(Collected data)
╭──

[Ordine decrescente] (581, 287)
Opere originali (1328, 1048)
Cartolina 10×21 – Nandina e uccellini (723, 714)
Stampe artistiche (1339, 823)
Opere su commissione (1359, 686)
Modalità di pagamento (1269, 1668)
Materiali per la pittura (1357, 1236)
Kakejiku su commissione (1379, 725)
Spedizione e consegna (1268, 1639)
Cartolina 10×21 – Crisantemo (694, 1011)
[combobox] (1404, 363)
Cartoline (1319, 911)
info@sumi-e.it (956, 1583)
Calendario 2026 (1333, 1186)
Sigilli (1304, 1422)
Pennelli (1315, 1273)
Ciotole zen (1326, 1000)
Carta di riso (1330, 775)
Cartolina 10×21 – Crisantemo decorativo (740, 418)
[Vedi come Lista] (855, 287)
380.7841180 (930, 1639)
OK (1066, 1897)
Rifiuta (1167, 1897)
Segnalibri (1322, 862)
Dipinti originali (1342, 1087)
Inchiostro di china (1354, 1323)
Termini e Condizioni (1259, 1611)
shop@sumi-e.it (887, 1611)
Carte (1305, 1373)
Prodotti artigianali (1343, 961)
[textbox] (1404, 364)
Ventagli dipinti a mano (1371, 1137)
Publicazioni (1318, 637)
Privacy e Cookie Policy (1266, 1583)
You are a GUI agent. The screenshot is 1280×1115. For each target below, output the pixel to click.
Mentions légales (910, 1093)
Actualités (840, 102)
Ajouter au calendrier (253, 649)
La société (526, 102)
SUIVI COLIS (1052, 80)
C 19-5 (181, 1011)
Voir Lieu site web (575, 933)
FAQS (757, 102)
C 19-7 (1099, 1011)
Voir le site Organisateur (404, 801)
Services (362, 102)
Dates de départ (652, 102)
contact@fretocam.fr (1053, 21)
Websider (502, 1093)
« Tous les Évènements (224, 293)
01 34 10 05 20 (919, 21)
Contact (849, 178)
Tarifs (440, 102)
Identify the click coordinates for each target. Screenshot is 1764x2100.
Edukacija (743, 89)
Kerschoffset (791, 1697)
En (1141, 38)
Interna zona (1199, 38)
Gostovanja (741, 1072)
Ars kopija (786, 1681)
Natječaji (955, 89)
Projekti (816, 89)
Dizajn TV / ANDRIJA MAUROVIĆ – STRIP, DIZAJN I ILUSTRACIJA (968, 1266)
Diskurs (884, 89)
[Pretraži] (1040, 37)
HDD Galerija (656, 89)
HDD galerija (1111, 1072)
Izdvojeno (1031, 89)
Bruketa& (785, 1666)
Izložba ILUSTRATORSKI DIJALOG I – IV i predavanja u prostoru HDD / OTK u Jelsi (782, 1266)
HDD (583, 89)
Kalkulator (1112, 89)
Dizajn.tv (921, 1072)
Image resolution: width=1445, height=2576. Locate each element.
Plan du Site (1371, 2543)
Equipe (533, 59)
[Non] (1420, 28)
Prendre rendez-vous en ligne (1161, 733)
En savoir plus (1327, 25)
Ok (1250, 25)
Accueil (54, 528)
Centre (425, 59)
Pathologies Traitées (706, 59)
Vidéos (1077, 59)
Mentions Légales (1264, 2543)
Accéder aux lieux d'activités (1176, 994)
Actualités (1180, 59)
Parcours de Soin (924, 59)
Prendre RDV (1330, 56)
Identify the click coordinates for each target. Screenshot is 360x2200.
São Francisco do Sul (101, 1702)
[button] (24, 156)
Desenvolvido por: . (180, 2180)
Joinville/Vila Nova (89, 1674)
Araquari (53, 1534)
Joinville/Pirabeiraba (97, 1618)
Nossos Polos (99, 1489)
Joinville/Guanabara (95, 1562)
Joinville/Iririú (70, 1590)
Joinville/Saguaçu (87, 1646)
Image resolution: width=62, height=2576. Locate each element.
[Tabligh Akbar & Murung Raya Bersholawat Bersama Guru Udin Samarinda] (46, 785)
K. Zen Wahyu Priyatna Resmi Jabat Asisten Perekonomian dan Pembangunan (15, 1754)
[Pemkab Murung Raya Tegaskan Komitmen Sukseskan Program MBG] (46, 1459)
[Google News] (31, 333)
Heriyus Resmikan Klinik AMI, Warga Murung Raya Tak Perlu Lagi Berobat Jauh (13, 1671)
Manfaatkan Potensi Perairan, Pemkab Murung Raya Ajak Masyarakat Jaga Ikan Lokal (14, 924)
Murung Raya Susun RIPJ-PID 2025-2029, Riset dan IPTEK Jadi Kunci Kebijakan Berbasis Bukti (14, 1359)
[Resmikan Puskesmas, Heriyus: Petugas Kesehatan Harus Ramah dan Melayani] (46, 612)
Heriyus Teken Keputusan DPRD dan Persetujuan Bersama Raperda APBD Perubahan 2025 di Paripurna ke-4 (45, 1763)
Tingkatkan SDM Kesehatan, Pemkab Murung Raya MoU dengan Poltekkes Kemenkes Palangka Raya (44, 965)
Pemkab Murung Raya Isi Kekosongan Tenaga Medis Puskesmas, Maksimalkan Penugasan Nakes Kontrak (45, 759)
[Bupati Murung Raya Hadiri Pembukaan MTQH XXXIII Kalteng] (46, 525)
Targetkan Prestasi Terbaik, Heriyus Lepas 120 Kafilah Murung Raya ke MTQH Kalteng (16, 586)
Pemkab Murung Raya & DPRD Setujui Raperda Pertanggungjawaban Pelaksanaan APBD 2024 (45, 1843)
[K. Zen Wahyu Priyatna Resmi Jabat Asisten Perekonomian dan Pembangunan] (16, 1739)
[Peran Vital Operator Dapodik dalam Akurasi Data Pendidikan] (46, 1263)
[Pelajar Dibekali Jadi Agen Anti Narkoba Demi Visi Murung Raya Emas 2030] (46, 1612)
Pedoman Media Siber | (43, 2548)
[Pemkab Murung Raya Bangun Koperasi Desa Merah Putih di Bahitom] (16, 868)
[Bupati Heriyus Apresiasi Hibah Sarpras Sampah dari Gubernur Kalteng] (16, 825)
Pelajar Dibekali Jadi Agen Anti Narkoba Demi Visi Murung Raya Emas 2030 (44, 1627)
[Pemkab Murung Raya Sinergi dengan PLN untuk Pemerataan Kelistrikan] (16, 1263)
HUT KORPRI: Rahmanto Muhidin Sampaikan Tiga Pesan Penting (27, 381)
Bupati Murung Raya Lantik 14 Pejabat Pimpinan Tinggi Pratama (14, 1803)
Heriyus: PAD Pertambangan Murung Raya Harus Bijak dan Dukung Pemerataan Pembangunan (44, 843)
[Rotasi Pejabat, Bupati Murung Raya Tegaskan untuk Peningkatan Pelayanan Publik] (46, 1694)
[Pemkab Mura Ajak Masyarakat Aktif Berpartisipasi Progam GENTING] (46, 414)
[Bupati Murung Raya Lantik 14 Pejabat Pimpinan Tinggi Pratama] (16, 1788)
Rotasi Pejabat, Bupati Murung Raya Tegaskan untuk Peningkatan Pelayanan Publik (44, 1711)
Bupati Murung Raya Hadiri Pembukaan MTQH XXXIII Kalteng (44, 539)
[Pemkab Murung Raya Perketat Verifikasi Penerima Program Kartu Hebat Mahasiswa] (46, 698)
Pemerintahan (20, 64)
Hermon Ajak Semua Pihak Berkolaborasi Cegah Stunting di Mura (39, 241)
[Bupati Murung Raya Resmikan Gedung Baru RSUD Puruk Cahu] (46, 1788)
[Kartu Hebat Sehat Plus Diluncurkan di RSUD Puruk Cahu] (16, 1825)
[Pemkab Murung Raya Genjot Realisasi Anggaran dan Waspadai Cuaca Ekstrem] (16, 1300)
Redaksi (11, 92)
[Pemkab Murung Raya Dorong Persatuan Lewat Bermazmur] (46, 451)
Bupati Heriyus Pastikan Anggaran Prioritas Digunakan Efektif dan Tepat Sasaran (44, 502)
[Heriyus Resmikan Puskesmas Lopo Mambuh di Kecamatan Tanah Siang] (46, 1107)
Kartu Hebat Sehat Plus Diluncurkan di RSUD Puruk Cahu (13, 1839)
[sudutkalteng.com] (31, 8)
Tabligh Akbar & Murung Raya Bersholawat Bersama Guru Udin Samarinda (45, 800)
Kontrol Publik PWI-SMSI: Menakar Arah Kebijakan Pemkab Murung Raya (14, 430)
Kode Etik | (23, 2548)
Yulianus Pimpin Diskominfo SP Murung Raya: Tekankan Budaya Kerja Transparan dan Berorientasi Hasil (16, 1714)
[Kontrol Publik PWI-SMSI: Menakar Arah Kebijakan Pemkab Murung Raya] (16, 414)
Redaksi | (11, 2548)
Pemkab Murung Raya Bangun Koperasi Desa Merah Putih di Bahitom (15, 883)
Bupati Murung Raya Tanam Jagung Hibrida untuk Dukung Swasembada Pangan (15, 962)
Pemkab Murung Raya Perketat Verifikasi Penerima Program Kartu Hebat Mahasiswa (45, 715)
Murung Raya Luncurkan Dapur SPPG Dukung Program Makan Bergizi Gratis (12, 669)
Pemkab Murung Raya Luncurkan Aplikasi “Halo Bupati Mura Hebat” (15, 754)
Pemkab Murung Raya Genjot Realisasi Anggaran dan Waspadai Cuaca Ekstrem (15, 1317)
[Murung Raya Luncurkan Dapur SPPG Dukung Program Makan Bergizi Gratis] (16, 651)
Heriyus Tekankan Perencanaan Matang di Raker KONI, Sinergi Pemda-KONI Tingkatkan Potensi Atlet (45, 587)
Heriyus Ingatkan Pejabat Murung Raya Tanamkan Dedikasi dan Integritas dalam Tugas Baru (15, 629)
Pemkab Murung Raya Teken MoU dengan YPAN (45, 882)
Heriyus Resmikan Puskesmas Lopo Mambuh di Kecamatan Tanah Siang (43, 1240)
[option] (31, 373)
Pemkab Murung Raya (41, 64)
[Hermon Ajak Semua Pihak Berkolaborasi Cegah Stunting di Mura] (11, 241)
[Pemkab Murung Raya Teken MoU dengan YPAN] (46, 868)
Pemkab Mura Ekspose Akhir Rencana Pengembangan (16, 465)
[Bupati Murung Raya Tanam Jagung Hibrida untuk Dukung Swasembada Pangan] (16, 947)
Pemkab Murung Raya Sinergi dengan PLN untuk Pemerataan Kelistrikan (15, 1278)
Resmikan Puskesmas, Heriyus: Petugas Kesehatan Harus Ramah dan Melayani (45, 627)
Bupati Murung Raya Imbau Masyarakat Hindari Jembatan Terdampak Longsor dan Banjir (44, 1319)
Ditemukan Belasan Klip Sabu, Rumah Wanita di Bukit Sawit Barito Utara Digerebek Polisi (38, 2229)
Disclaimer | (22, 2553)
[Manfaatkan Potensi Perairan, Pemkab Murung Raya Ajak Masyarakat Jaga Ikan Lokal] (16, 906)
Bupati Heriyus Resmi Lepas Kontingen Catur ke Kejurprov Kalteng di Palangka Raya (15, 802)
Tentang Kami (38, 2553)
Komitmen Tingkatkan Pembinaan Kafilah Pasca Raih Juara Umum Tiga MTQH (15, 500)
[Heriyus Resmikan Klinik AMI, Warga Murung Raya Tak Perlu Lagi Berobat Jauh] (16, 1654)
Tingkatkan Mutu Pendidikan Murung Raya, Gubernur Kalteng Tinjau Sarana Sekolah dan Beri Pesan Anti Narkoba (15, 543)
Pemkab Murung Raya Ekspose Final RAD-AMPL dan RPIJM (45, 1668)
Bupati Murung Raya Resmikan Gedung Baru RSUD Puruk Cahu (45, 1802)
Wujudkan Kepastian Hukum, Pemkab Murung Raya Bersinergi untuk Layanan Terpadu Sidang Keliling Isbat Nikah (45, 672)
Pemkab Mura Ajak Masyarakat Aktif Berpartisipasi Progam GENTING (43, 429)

╰──

## Required work
Transcribe exactly, starting at the line with "Tingkatkan Mutu Pendidikan" and continuing through the last line of the data above; leave out all earlier lines.

## The answer
Tingkatkan Mutu Pendidikan Murung Raya, Gubernur Kalteng Tinjau Sarana Sekolah dan Beri Pesan Anti Narkoba (15, 543)
Pemkab Murung Raya Ekspose Final RAD-AMPL dan RPIJM (45, 1668)
Bupati Murung Raya Resmikan Gedung Baru RSUD Puruk Cahu (45, 1802)
Wujudkan Kepastian Hukum, Pemkab Murung Raya Bersinergi untuk Layanan Terpadu Sidang Keliling Isbat Nikah (45, 672)
Pemkab Mura Ajak Masyarakat Aktif Berpartisipasi Progam GENTING (43, 429)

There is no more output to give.